WASHINGTON — The Senate on Tuesday approved a bill to create a new entitlement program to treat veterans who may have been exposed to toxic substances from burning trash pits on US military bases, sending President Biden legislation that would expand medical care eligibility to an estimated 3.5 million people.

The bill was approved on a lopsided bipartisan vote, 86 to 11, only days after Republicans pulled their support in a dispute over how to pay for the benefits, imperiling the legislation and drawing days of angry protests from veterans who gathered outside the Capitol to demand action.

The measure would be the biggest expansion of veterans’ benefits since the Agent Orange Act of 1991, which increased access to care for Vietnam War veterans who had been exposed to the toxic herbicide that endangered generations of Vietnamese, Laotians and Cambodians.

The new legislation would effectively presume that any American service member stationed in a combat zone for the last 32 years could have been exposed to toxic substances, allocating a projected $280 billion over the next decade to treat ailments tied to those exposures and streamlining veterans’ access. to such care.
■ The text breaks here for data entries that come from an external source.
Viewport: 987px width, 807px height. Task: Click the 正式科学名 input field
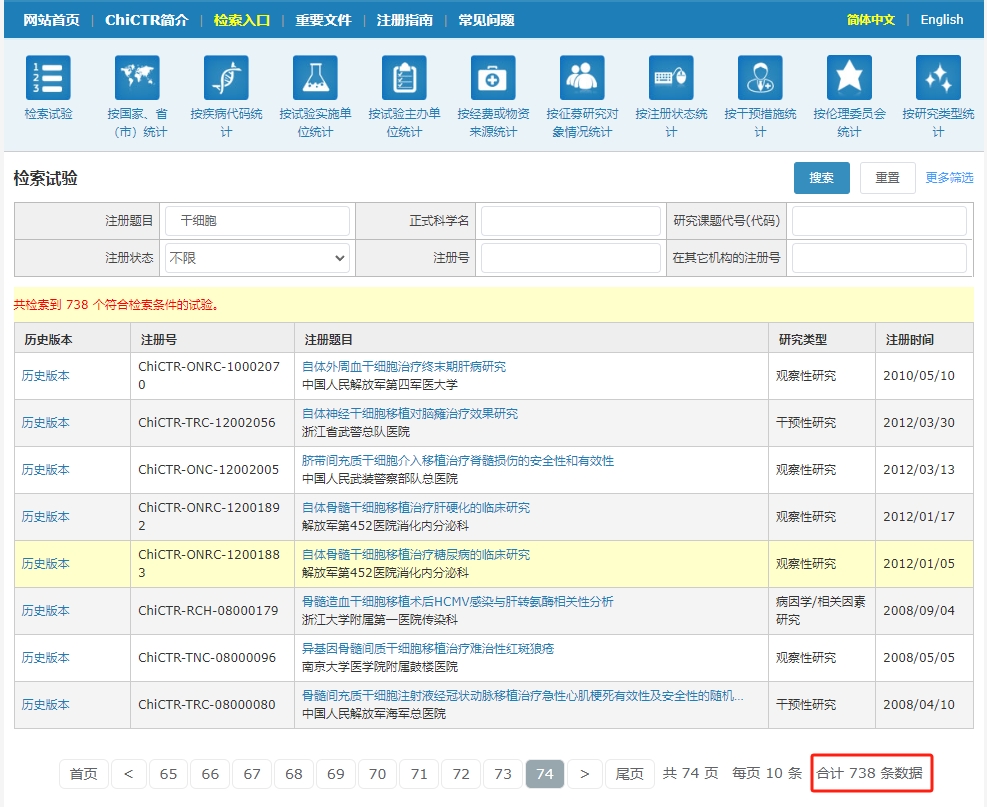[570, 221]
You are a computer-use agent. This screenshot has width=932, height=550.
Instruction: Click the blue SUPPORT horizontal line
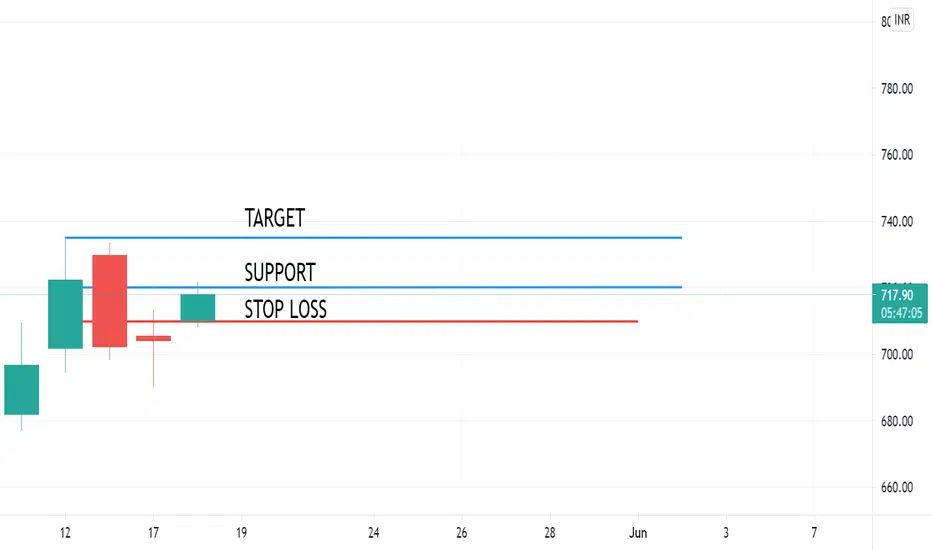coord(382,287)
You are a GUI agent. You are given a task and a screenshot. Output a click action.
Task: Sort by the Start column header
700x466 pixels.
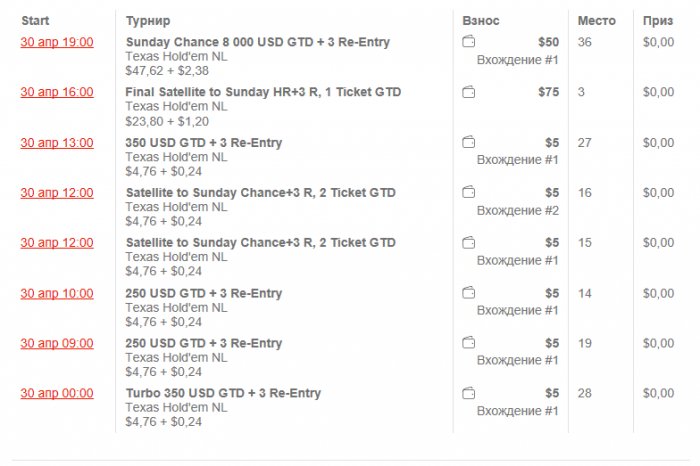click(35, 20)
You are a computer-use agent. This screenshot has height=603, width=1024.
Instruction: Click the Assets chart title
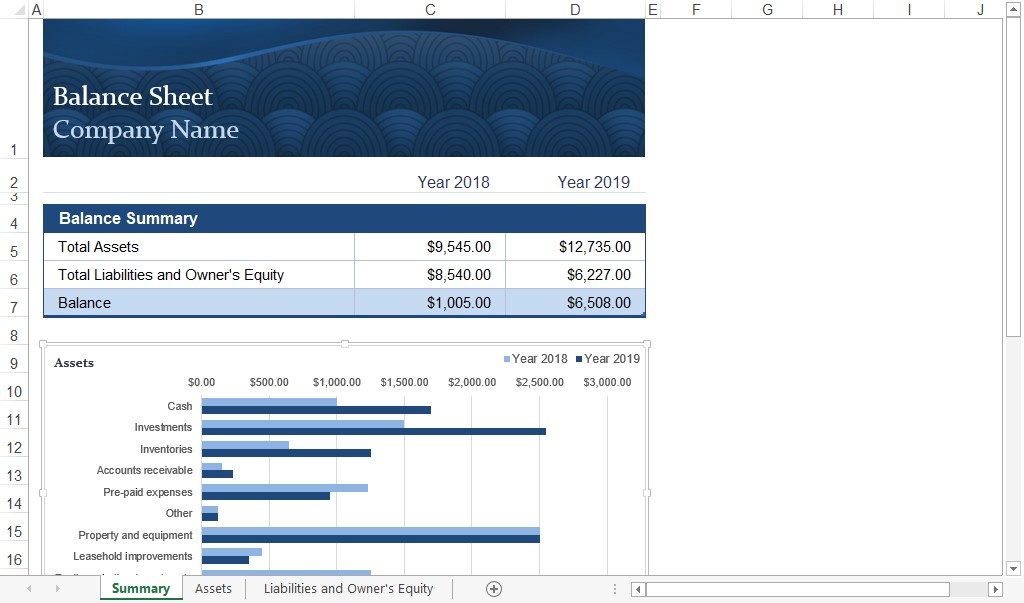point(74,363)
The House approved the bill last month, and Mr. Biden, who has championed the measure, was expected to quickly sign it. He has speculated that toxic substances from burn pits contributed to the brain cancer that killed his son Beau Biden, who served in Iraq, in 2015.
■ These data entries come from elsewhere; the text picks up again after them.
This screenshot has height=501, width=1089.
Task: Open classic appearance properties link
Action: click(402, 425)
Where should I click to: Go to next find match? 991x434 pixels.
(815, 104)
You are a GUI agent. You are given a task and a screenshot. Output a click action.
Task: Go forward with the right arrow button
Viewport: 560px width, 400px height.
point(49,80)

The legislation had drawn broad support on Capitol Hill, but just as it was expected to clear the Senate last week, Republicans in the chamber abruptly withdrew their backing, insisting that Democrats allow them a chance to limit the funding available to treat veterans.
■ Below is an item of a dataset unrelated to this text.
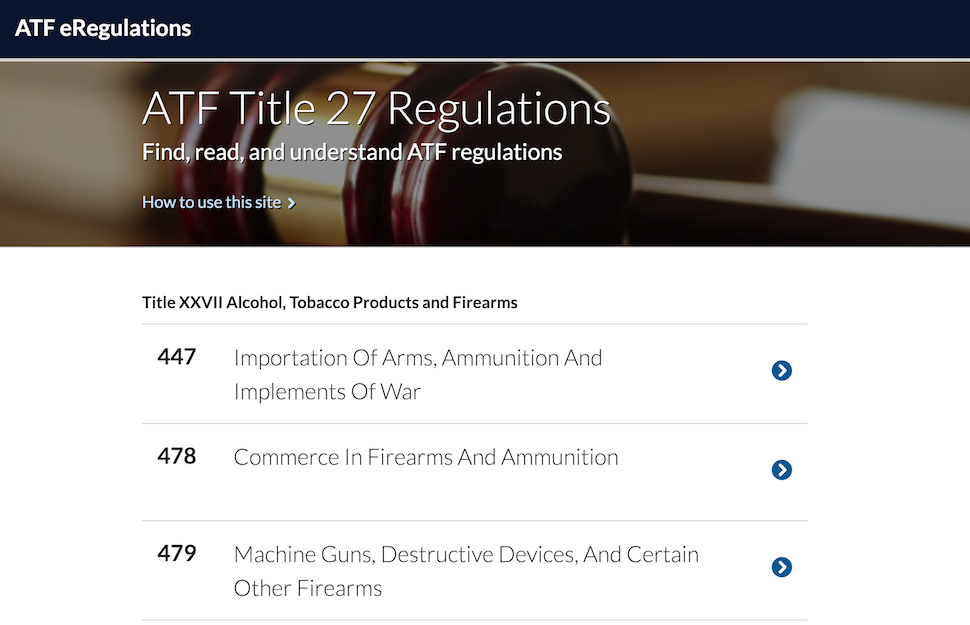Click the 'ATF Title 27 Regulations' heading
The height and width of the screenshot is (625, 970).
[376, 109]
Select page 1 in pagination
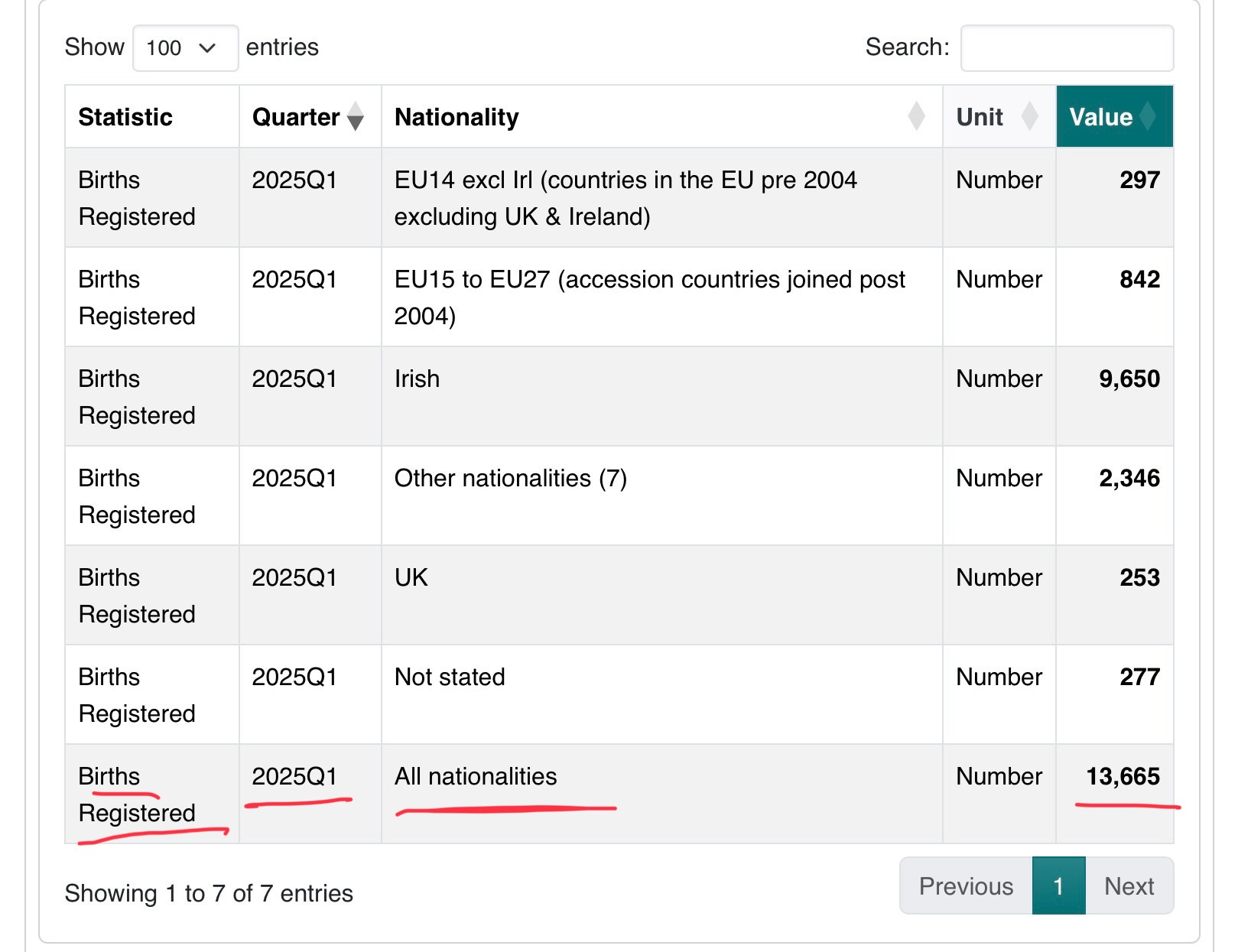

The bill would provide guaranteed funding for treating veterans exposed to toxins by setting up a dedicated fund that would not be subject to the annual congressional spending process. Senator Patrick J. Toomey, Republican of Pennsylvania, warned that the measure was written in a way that could allow for immense new spending unrelated to veterans’ care.

Mr. Toomey tried and failed to cap the amount of money that could be put into the fund every year, a move that Denis McDonough, the secretary of veterans affairs, had warned could lead to “rationing of care for vets.”

Mr. Toomey also proposed shifting the fund for treating veterans into so-called discretionary spending after a decade, meaning that the Department of Veterans Affairs would have to request funding each year. That would subject the funding to Congress’s approval and the annual partisan spending battles on Capitol Hill, rather than having it guaranteed.

Democrats opposed both efforts, saying the legislation did not need to be changed.

“This is a bill that will work for this country, that will work for the taxpayers of this country and it will work, most importantly, for the veterans and their families,” said Senator Jon Tester, Democrat of Montana and the chairman of the Veterans’ Affairs Committee.

Susan Zeier, the mother-in-law of Heath Robinson, a member of the Ohio Army National Guard for whom the bill is named, had been protesting outside the Capitol for days to urge the Senate to pass the measure before leaving for its summer recess .

Mr. Robinson served in Iraq and died in 2020 after battling lung cancer believed to have been tied to burn pit exposure, and the bill is called the Sgt. First Class Heath Robinson Honoring Our Promise to Address Comprehensive Toxics Act of 2022.

“For me and my daughter, this is the satisfaction that we fulfilled our promise to Heath,” Ms. Zeier said. “We hope families don’t suffer like we did.”